WORK INSTRUCTIONS: Each record below should be written out again exactly as given.
□ □ □
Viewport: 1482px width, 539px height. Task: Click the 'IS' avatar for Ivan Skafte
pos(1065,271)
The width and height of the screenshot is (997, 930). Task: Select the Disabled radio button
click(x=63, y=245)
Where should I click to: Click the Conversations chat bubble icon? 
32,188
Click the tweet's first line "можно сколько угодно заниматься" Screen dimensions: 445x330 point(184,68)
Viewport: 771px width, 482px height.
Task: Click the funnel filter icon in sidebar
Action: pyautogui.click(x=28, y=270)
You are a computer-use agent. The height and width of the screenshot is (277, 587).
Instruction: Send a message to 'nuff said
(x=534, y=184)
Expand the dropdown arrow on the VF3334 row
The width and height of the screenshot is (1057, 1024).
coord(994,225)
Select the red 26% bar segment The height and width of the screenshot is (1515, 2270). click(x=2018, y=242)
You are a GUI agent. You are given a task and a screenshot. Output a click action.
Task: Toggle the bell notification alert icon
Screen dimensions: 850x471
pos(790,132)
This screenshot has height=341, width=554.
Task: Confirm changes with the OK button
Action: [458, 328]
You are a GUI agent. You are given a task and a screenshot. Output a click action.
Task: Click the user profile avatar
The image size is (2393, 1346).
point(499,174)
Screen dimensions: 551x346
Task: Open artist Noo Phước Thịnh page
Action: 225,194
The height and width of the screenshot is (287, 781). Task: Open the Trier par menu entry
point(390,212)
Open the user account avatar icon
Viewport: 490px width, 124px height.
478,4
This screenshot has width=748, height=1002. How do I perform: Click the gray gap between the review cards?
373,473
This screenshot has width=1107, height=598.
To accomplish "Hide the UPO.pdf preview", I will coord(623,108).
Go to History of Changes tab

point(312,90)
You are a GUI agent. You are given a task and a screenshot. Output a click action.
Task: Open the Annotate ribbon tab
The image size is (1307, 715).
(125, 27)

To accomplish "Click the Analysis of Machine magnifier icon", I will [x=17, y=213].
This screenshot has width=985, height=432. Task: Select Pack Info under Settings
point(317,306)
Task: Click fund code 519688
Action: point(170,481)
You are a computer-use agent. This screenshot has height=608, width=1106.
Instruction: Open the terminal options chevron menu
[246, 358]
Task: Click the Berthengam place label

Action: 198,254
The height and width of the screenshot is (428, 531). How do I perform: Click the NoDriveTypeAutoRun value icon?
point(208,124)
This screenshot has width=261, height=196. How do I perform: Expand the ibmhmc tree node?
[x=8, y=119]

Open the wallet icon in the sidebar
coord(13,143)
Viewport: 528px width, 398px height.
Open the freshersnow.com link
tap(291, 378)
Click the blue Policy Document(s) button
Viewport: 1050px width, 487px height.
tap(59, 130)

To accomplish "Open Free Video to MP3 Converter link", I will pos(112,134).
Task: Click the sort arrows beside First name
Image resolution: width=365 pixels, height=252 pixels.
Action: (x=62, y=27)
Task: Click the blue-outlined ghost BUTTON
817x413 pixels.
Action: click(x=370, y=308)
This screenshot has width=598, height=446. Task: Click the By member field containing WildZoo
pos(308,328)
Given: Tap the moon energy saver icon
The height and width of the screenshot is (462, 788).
□ □ □
RESPONSE BELOW:
Viewport: 1482px width, 539px height. Task: Click the 'IS' avatar for Ivan Skafte
pos(1065,271)
The width and height of the screenshot is (997, 930). Task: Select the Disabled radio button
click(x=63, y=245)
Where should I click to: Click the Conversations chat bubble icon? 
32,188
Click the tweet's first line "можно сколько угодно заниматься" Screen dimensions: 445x330 point(184,68)
Viewport: 771px width, 482px height.
Task: Click the funnel filter icon in sidebar
Action: pyautogui.click(x=28, y=270)
You are a computer-use agent. The height and width of the screenshot is (277, 587).
Instruction: Send a message to 'nuff said
(x=534, y=184)
Expand the dropdown arrow on the VF3334 row
The width and height of the screenshot is (1057, 1024).
coord(994,225)
Select the red 26% bar segment The height and width of the screenshot is (1515, 2270). click(x=2018, y=242)
You are a GUI agent. You are given a task and a screenshot. Output a click action.
Task: Toggle the bell notification alert icon
Screen dimensions: 850x471
pos(790,132)
This screenshot has height=341, width=554.
Task: Confirm changes with the OK button
Action: [458, 328]
You are a GUI agent. You are given a task and a screenshot. Output a click action.
Task: Click the user profile avatar
The image size is (2393, 1346).
point(499,174)
Screen dimensions: 551x346
Task: Open artist Noo Phước Thịnh page
Action: 225,194
The height and width of the screenshot is (287, 781). Task: Open the Trier par menu entry
point(390,212)
Open the user account avatar icon
Viewport: 490px width, 124px height.
478,4
This screenshot has width=748, height=1002. How do I perform: Click the gray gap between the review cards?
373,473
This screenshot has width=1107, height=598.
To accomplish "Hide the UPO.pdf preview", I will coord(623,108).
Go to History of Changes tab

point(312,90)
You are a GUI agent. You are given a task and a screenshot. Output a click action.
Task: Open the Annotate ribbon tab
The image size is (1307, 715).
(125, 27)

To accomplish "Click the Analysis of Machine magnifier icon", I will [x=17, y=213].
This screenshot has width=985, height=432. Task: Select Pack Info under Settings
point(317,306)
Task: Click fund code 519688
Action: point(170,481)
You are a computer-use agent. This screenshot has height=608, width=1106.
Instruction: Open the terminal options chevron menu
[246, 358]
Task: Click the Berthengam place label

Action: 198,254
The height and width of the screenshot is (428, 531). How do I perform: Click the NoDriveTypeAutoRun value icon?
point(208,124)
This screenshot has width=261, height=196. How do I perform: Expand the ibmhmc tree node?
[x=8, y=119]

Open the wallet icon in the sidebar
coord(13,143)
Viewport: 528px width, 398px height.
Open the freshersnow.com link
tap(291, 378)
Click the blue Policy Document(s) button
Viewport: 1050px width, 487px height.
tap(59, 130)

To accomplish "Open Free Video to MP3 Converter link", I will pos(112,134).
Task: Click the sort arrows beside First name
Image resolution: width=365 pixels, height=252 pixels.
Action: (x=62, y=27)
Task: Click the blue-outlined ghost BUTTON
817x413 pixels.
Action: click(x=370, y=308)
This screenshot has width=598, height=446. Task: Click the By member field containing WildZoo
pos(308,328)
Given: Tap the moon energy saver icon
The height and width of the screenshot is (462, 788).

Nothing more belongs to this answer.